SM Prime is going big again in 2025 by rolling out a hefty P100 billion towards expansion.
In a stock exchange filing on Monday, the Sy-led company said the bulk of the budget will fuel SM Residences and integrated property developments, further expanding its footprint and reshaping skylines.
The sustained investment will drive the growth of its malls as the company banks on steady consumer demand and increasing corporate activity.
"We expect election-related spending, easing interest rates, and higher tourism spending to fuel our growth in 2025.
Our growth will be driven by the mall business, while our robust project pipeline will enhance the expansion of strategic initiatives across our diversified portfolio,” SM Prime President Jeffrey C. Lim said.
SM Residences and integrated property developments will receive more than half of the total budget or P67 billion, covering regional, premium, and leisure residential projects, as well as large-scale, mixed-use urban centers primarily in Luzon and Visayas.
The company has set aside P21 billion to expand its malls, targeting an additional 205,400 square meters of gross floor area (GFA) and redeveloping 124,488 square meters of existing space. SM Prime expects its total mall GFA to exceed 8 million square meters by year-end.

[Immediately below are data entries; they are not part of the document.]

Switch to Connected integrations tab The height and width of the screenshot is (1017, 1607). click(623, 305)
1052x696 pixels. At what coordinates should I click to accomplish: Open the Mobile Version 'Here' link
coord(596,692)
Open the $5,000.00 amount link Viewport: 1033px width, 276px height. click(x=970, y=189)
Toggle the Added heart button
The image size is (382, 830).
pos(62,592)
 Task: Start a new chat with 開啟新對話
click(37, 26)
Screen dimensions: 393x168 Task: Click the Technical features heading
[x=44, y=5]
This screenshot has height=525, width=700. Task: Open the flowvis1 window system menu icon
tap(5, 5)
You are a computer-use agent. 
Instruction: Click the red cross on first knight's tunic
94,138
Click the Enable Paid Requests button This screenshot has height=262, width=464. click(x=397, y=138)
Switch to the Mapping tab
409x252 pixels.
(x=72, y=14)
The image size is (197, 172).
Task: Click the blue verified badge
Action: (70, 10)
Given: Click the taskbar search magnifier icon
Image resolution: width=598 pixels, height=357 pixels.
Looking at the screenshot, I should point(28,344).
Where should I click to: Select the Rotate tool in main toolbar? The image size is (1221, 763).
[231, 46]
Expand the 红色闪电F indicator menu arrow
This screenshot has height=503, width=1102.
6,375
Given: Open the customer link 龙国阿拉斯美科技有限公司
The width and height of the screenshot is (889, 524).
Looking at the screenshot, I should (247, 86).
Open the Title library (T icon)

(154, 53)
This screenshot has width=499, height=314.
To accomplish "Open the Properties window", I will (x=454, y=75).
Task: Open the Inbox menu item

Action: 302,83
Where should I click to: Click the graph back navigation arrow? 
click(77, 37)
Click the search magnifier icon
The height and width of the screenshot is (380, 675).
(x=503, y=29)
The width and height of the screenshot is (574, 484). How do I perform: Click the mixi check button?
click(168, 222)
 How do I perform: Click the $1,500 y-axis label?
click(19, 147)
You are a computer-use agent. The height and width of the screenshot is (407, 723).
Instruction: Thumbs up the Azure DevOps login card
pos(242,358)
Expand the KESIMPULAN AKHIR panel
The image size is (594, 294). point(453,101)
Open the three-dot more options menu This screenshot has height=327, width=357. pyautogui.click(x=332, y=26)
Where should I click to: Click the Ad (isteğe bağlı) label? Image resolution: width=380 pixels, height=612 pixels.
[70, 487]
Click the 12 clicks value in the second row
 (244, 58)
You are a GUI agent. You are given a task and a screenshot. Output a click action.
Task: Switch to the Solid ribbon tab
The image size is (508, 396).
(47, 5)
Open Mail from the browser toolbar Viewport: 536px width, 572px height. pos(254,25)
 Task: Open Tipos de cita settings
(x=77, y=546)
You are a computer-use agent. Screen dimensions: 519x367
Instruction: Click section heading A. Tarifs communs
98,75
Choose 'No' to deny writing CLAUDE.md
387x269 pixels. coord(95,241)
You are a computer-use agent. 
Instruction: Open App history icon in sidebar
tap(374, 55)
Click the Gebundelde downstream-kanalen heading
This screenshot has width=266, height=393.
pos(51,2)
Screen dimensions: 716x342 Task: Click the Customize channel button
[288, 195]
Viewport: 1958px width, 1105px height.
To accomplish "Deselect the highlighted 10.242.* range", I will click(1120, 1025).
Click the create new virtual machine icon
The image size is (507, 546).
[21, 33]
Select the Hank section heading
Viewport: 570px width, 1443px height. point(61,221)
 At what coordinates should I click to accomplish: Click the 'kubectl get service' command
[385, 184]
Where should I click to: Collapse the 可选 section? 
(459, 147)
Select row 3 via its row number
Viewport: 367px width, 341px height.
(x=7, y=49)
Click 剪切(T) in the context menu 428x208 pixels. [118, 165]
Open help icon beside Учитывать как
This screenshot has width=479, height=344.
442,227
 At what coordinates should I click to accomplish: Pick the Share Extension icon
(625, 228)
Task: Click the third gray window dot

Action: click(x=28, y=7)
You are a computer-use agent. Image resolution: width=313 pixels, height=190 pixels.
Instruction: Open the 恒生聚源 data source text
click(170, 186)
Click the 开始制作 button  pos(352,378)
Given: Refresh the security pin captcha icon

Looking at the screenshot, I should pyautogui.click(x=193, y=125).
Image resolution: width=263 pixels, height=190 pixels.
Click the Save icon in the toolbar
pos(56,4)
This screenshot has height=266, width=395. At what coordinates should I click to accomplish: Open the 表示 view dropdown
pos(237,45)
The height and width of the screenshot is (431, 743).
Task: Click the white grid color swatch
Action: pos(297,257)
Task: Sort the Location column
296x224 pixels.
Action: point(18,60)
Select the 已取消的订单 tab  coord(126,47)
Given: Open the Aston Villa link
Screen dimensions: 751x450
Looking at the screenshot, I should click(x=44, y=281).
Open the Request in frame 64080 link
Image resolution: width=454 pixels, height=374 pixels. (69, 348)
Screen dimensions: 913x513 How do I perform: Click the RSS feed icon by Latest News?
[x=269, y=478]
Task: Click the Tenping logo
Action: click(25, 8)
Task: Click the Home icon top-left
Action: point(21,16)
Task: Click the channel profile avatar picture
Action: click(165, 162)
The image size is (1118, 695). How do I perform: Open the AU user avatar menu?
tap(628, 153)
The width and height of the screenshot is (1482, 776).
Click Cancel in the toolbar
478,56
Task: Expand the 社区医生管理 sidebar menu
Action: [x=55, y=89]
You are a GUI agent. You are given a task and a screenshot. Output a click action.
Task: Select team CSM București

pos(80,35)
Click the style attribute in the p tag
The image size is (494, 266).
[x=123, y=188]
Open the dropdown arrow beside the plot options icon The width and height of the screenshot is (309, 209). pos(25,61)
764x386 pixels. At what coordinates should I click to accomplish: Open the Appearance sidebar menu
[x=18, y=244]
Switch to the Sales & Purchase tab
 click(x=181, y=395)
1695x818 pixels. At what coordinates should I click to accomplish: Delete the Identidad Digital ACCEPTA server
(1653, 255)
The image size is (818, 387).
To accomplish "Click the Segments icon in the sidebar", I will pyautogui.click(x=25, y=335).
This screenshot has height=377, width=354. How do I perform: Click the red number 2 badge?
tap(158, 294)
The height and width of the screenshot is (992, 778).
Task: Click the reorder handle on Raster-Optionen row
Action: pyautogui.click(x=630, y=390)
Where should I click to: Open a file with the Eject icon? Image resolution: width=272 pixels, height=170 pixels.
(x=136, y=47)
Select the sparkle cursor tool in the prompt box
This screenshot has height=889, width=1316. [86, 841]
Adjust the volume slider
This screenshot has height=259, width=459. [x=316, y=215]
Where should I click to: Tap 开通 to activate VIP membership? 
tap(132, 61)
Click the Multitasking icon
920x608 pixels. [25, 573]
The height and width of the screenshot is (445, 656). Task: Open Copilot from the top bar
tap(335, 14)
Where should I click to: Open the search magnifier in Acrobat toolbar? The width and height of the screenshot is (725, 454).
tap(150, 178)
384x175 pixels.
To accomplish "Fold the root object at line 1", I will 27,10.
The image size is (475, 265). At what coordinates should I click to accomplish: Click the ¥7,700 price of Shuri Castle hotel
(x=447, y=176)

Another P12 billion will be invested in offices, hospitality, and MICE (meetings, incentives, conferences, and exhibitions) operations. The funds will support the construction of two new convention facilities, hotel room renovations, and expanded food and beverage facilities.
The company is also developing new office towers and workspaces, including Six E-Com Center, a Grade A office building in the Mall of Asia Complex catering to technology-driven industries and BPO firms.
Lim noted that the planned investments will position the company to meet evolving customer needs while driving SM Prime toward its next phase of growth.